-- Opening Marker --
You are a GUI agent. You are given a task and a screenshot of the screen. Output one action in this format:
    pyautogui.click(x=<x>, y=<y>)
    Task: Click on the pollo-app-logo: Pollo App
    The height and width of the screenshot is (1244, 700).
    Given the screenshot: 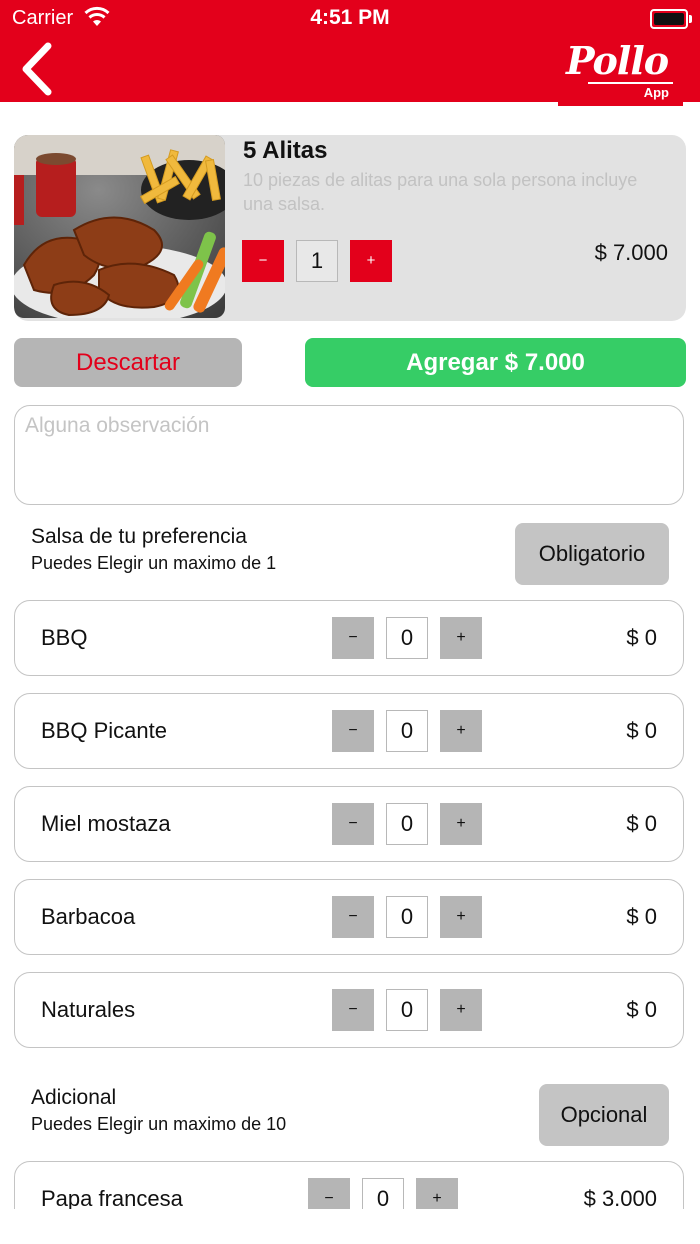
-- Closing Marker --
JOB ITEM: Reproduce every line of the item above word for word, omitting the picture.

RESULT FOR THIS TASK:
You are a GUI agent. You are given a task and a screenshot of the screen. Output one action in this format:
    pyautogui.click(x=<x>, y=<y>)
    Task: Click on the pollo-app-logo: Pollo App
    The height and width of the screenshot is (1244, 700).
    Given the screenshot: 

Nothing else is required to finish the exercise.